Vendredi 21 mars, la Communauté d’Afrique de l’Est (EAC) et la Communauté de développement de l’Afrique australe (Sadc) ont annoncé un nouveau sommet conjoint sur la crise dans l’est de la RDC, marquée par la rébellion du M23, soutenue par le Rwanda.
Il s’agit d’une rencontre virtuelle. Sans doute, elle devra formaliser la fusion de processus de Luanda et de Nairobi, qui battent de l’aile. D’après la présidence kenyane, l’objectif est d’harmoniser les efforts régionaux pour ramener la paix dans l’est de la RDC, où les rebelles du M23 continuent de gagner du terrain après la prise de Goma fin janvier.
D’après le président William Ruto, les deux blocs sont engagés pour mettre en œuvre les résolutions du sommet conjoint tenu à Dar es Salaam. En fait, Vendredi, M. Ruto, président en exercice de l’EAC, a rencontré son homologue zimbabwéen Emmerson Mnangagwa. Les deux chefs d’Etat doivent échanger avec les trois facilitateurs désignés pour appuyer le dialogue politique entre Kinshasa, Kigali et les groupes armés : l’ex-président kényan Uhuru Kenyatta, l’ex-président nigérian Olusegun Obasanjo et l’ancien Premier ministre éthiopien Hailemariam Desalegn.

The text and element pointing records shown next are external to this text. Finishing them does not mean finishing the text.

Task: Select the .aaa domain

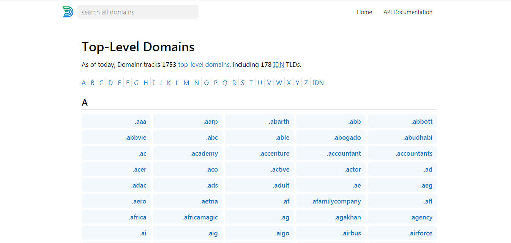Action: pyautogui.click(x=116, y=121)
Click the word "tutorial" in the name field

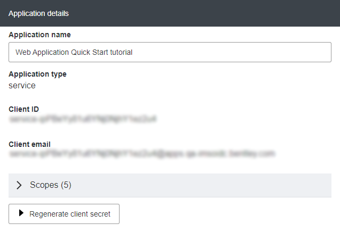pyautogui.click(x=120, y=53)
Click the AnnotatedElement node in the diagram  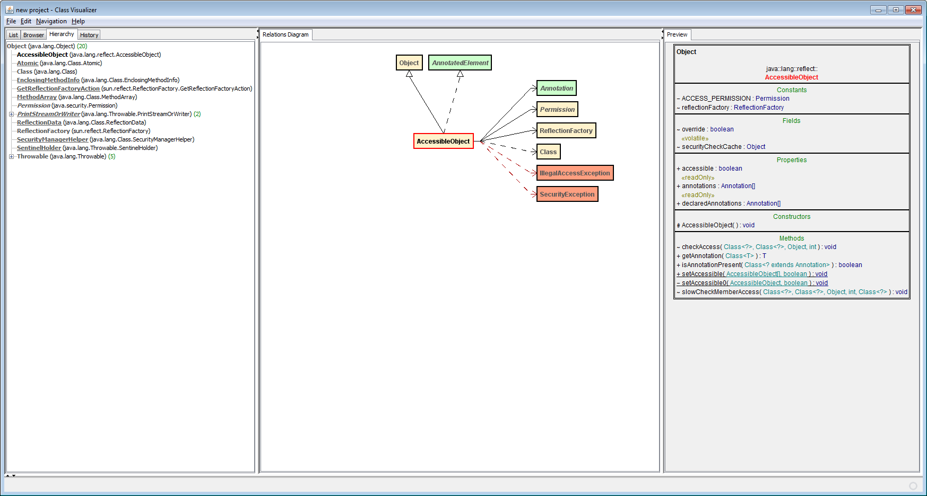[460, 63]
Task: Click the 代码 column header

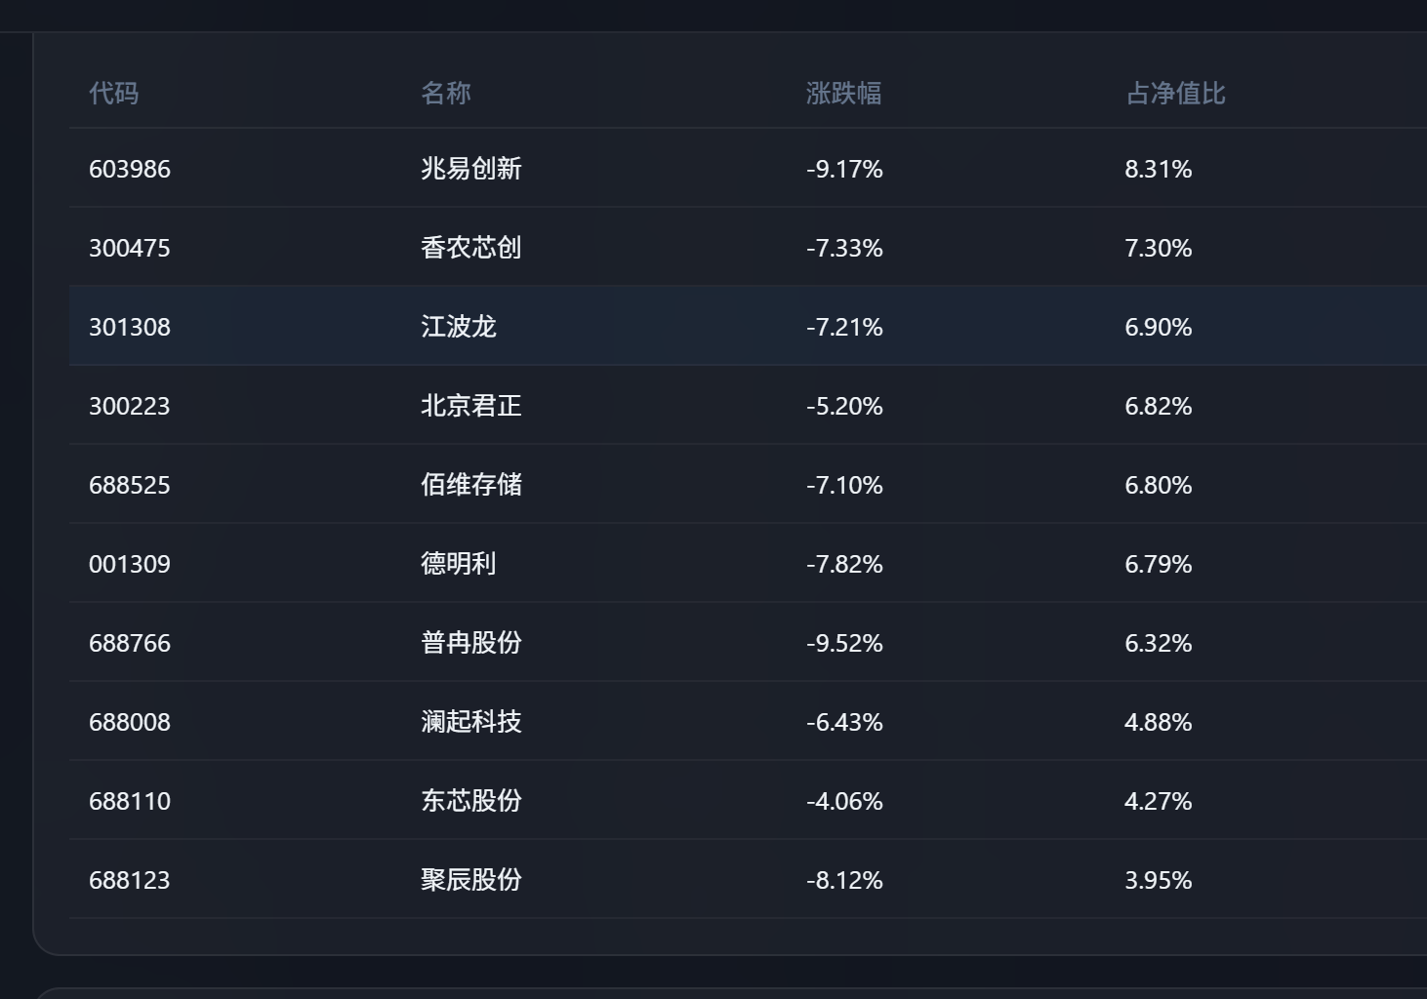Action: [x=114, y=93]
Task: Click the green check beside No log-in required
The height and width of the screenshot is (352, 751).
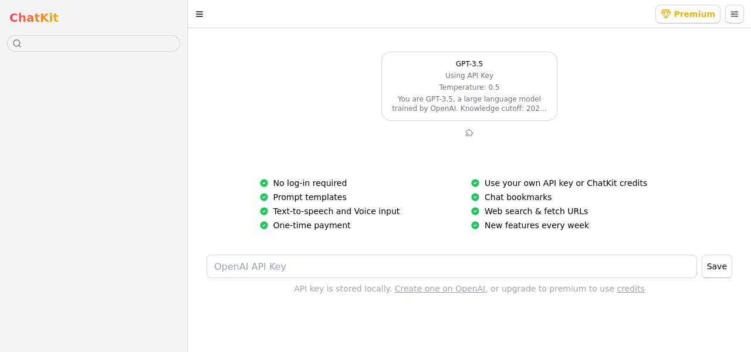Action: click(264, 183)
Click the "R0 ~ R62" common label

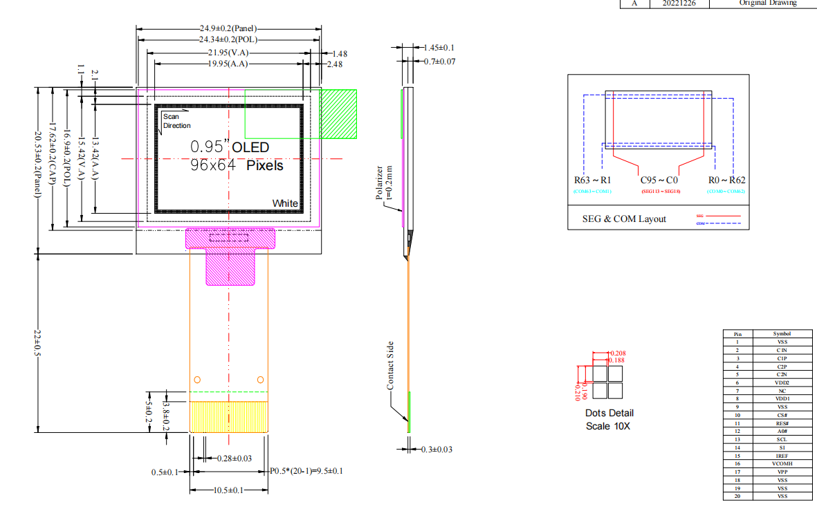[726, 181]
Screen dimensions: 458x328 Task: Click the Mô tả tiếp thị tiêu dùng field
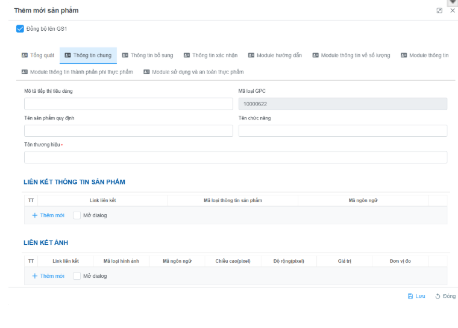(x=128, y=104)
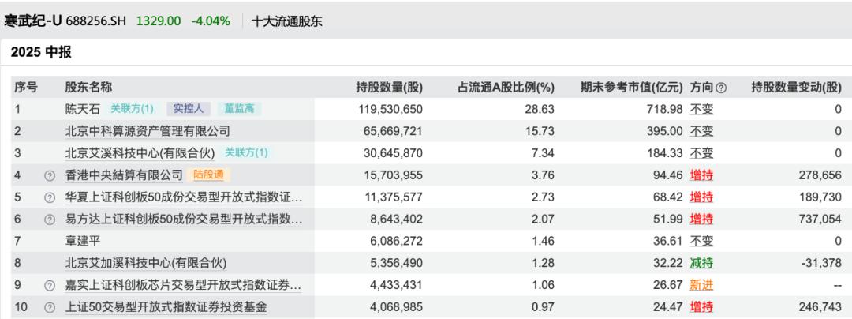Screen dimensions: 852x319
Task: Click question icon before 香港中央结算有限公司
Action: [50, 175]
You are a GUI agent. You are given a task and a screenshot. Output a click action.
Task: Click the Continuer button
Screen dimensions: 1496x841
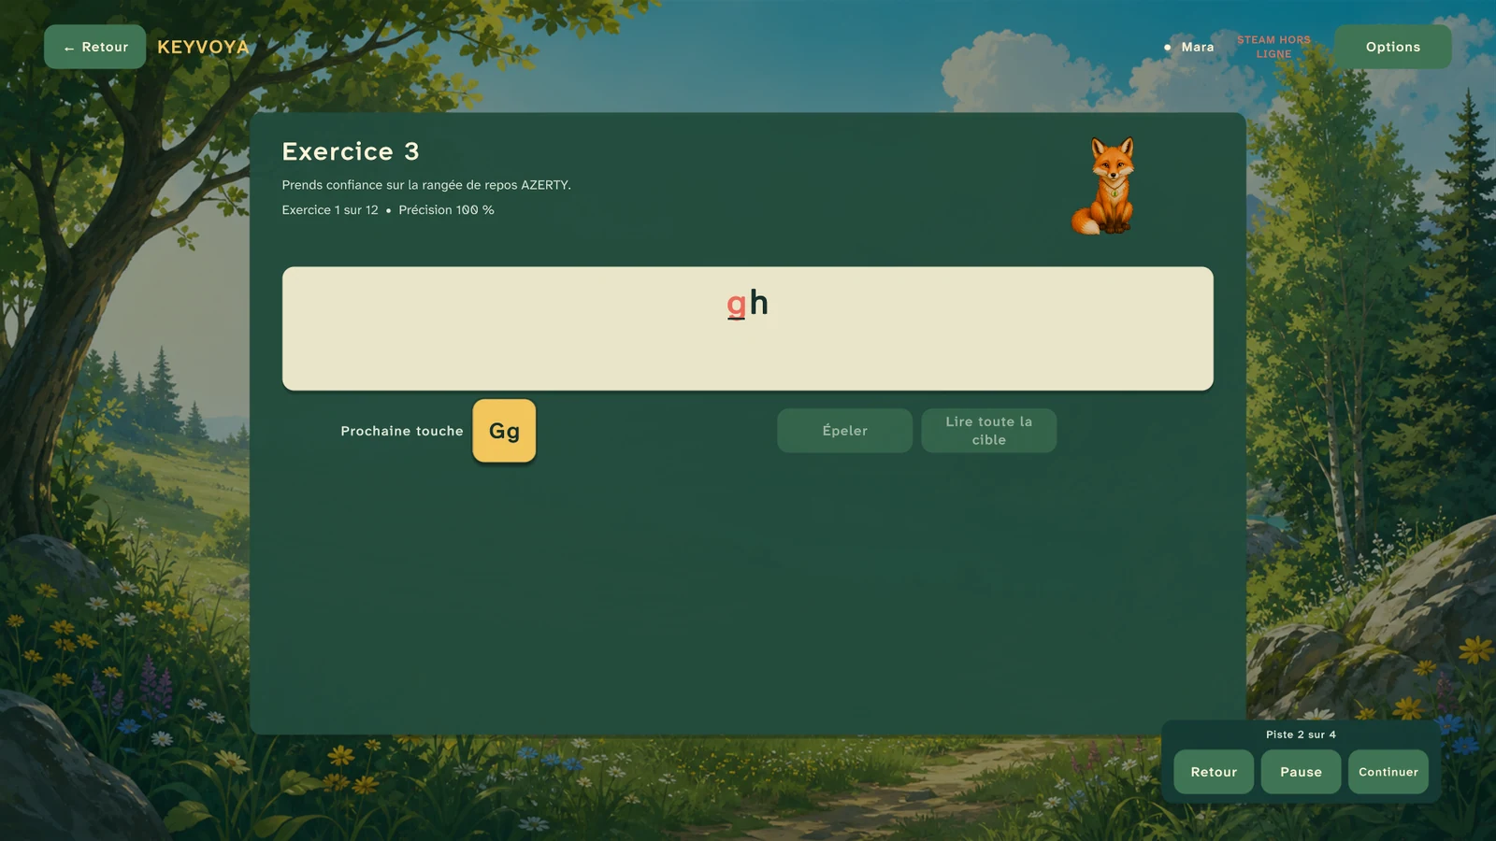1388,772
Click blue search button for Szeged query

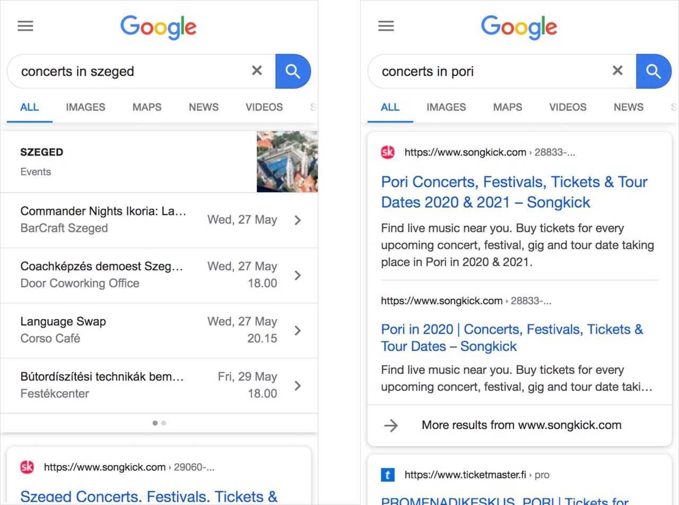point(293,71)
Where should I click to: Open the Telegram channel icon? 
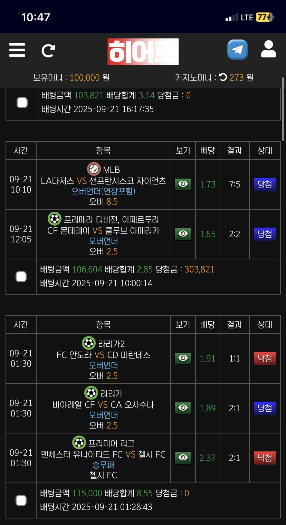(x=237, y=50)
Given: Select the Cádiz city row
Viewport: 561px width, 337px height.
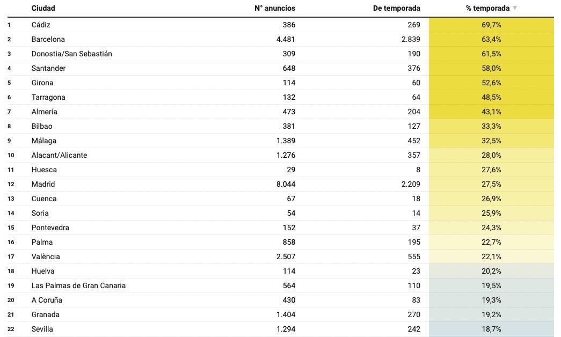Looking at the screenshot, I should pos(41,25).

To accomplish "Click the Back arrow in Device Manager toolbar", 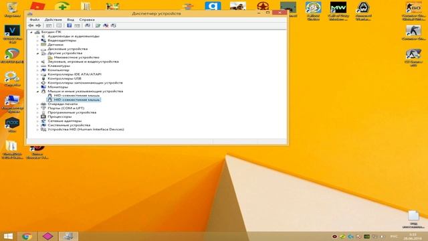I will pos(31,25).
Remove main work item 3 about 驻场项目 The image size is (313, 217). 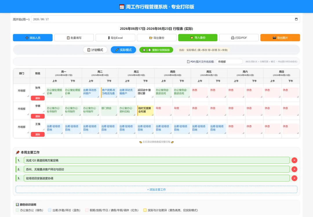point(294,178)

« Notre priorité est de répondre à la crise et d’assurer une paix durable », a déclaré le chef de l’Etat kényan.
Après plusieurs refus, le gouvernement congolais a accepté de négocier avec les rebelles du M23 sous l’égide de Luanda. Mais le M23-AFC a annulé sa participation à la veille de l’ouverture de pourparlers, dénonçant les sanctions de l’Union européenne contre plusieurs de ses responsables.